▶ Ausgewählter Textauszug:
------------------------------------------------------------------------

Seltenes Handwerk im Jugendstil-Laden: Traben-Trarbacher produziert Taschen zwischen wertvollen Fliesen

Traben-Trarbach · Neues Geschäft in altem Ambiente: In der Trarbacher Brückenstraße steht ein klassizistisches Eckhaus, in dem 1906 mit der Metzgerei Karbachs Eck erstmalig ein Laden in feinster Jugendstil-Ausstattung eröffnete. Der Feintäschner Christoph Hack verkauft darin jetzt seine hochwertigen Lederwaren.

 Feintäschner Christoph Hack arbeitet an der Textilnähmaschine in seinem Laden. Auf dem Foto verarbeitet er eine alte Schweizer Militärplane, die einmal das Futter einer Tasche werden soll. TV-Foto: Gerda Knorrn-Belitz

Feintäschner Christoph Hack arbeitet an der Textilnähmaschine in seinem Laden. Auf dem Foto verarbeitet er eine alte Schweizer Militärplane, die einmal das Futter einer Tasche werden soll. TV-Foto: Gerda Knorrn-Belitz

Foto: Gerda Knorrn-Belitz (GKB) ("TV-Upload Knorrn-Belitz"

Traben-Trarbach. Wenn die weißen, blauen und grünen Wandfliesen flüstern könnten, hätten sie einiges über den kleinen Geschäftsraum zu berichten. Der dort seit 1906 ansässigen Metzgerei Karbachs Eck folgte von 1939 bis 1989 das Fischgeschäft von Röschen Imig. Später wurden dort Delikatessen verkauft, es gab ein Weinkontor, Backwaren gingen über die Theke, und es wurde wieder Fisch verkauft. Zuletzt bot Monika Grube Wohnaccessoires an. Der Laden wurde ihr jedoch zu klein, und sie zog auf die andere Straßenseite.
Jetzt freut sich Konrad Weinzheimer, seit 1983 Eigentümer des Hauses, "dass etwas Neues reingekommen ist". Die Miete hat er seit zehn Jahren nicht erhöht. "Ich will nicht das große Geld damit machen", sagt er. Ihm sei wichtig, dass hier ein schöner Laden entstanden ist.

Auch der neue Mieter, der gebürtige Traben-Trarbacher Christoph Hack, ist froh. In der Kölner Innenstadt hat er seit über 15 Jahren einen Laden.

------------------------------------------------------------------------

▶ Gesammelte Daten:
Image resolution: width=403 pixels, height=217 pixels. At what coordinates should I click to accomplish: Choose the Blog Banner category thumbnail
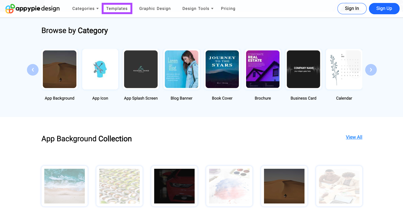click(x=181, y=69)
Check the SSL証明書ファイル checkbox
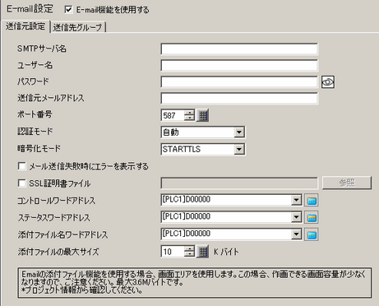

------------------------------------------------------------------------

▶ Aufgabe A:
Prüfen Sie, ob die folgenden Aussagen mit dem Textauszug übereinstimmen. Antworten Sie jeweils mit Ja oder Nein und belegen Sie Ihre Entscheidung mit einem wörtlichen Zitat aus dem Textauszug.
(i) Das Fischgeschäft von Röschen Imig befand sich von 1939 bis 1989 in dem Geschäftsraum.
(ii) Konrad Weinzheimer hat die Miete in den letzten Jahren mehrfach erhöht.
(iii) Monika Grube zog mit ihrem Geschäft in eine andere Stadt.
▶ Aufgabe B:
Beantworten Sie anhand des Textauszugs die folgenden Fragen:
(i) In welchem Jahr eröffnete in dem Eckhaus erstmals ein Laden in Jugendstil-Ausstattung?
(ii) Seit wann ist Konrad Weinzheimer Eigentümer des Hauses?
(iii) Wo hat Christoph Hack seit über 15 Jahren einen Laden?
Für die Bearbeitung braucht man die Daten nicht.

▶ Schriftliche Lösung A:
(i) Ja: „Der dort seit 1906 ansässigen Metzgerei Karbachs Eck folgte von 1939 bis 1989 das Fischgeschäft von Röschen Imig.“
(ii) Nein: „Die Miete hat er seit zehn Jahren nicht erhöht.“
(iii) Nein: „Der Laden wurde ihr jedoch zu klein, und sie zog auf die andere Straßenseite.“

▶ Schriftliche Lösung B:
(i) 1906
(ii) Seit 1983
(iii) In der Kölner Innenstadt